Monday, 15 August 2016

BIG DATA IMPORTANT POINTS

What is HDFS?
The Hadoop Distributed File System (HDFS) is the primary storage system used by Hadoop applications.
HDFS is based on GOOGLE's own filesystem which is the GFS.

What is a block and block scanner in HDFS?
Block - A block is the amount of data in which the HDFS strips the file and stores it into HDFS. In hadoop v1 the default block size is 64 MB i.e. if we store a file of size 640 MB in HDFS it will be stripped into 10 parts each 64 MB and then stored into the HDFS.

Block Scanner - Block Scanner tracks the list of blocks present on a DataNode.

 What is the port number for NameNode and Job Tracker?
NameNode 50070
Job Tracker 50030
WHAT IS METADATA?
Metadata is the most important part of any Hadoop Cluster. The Metadata is stored on the name node and it contains the information of all the datanodes and the whereabouts of all the data stored in each and every datanode.
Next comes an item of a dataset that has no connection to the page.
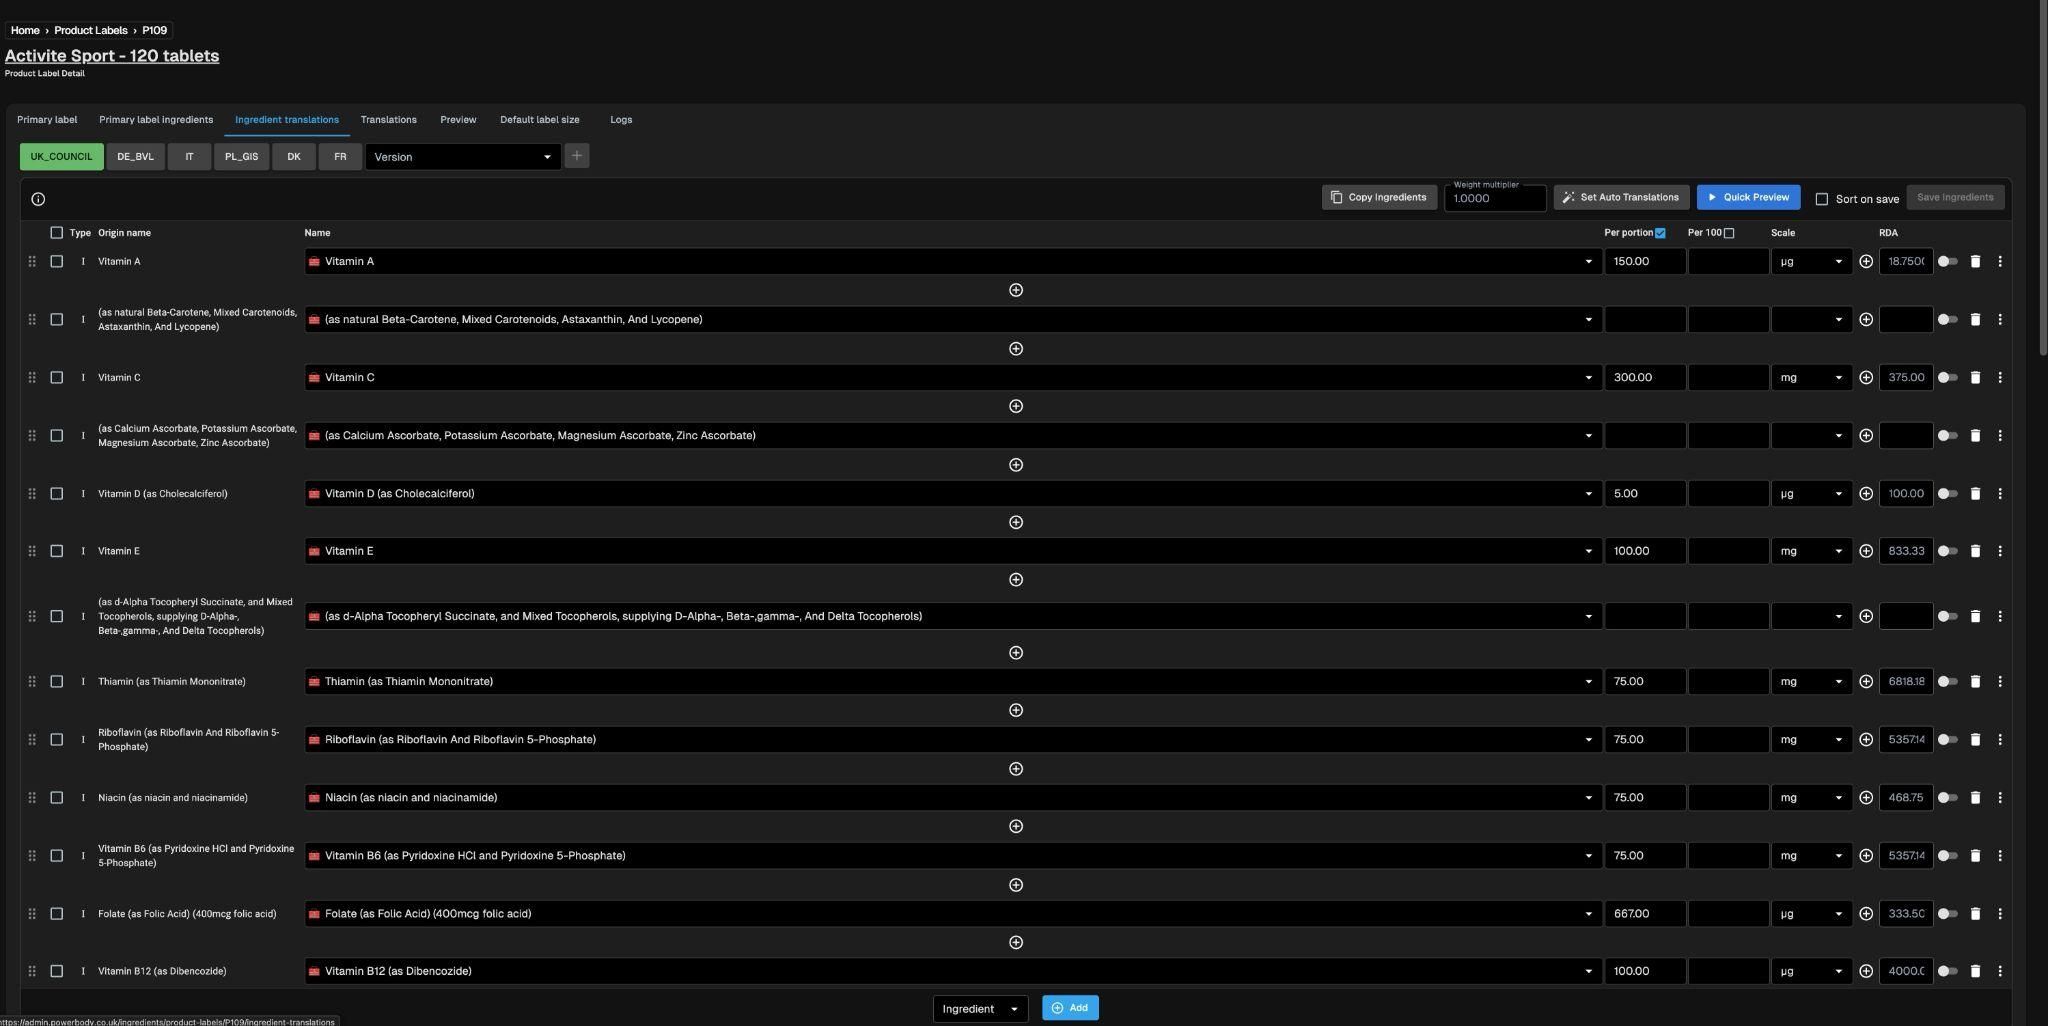Click the Quick Preview button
If Metadata is lost , the cluster is compromised.
WHAT IS THE SINGLE POINT OF FAILURE IN APACHE HADOOP?
The NAMENODE is the single point of failure in hadoop because if the namenode is lost then all the metadata and CLUSTER ID will be deleted and then there is no way we will get the data back therefore there are measures such as checkpointing and secondary namenode which we can use in order to keep the data intact.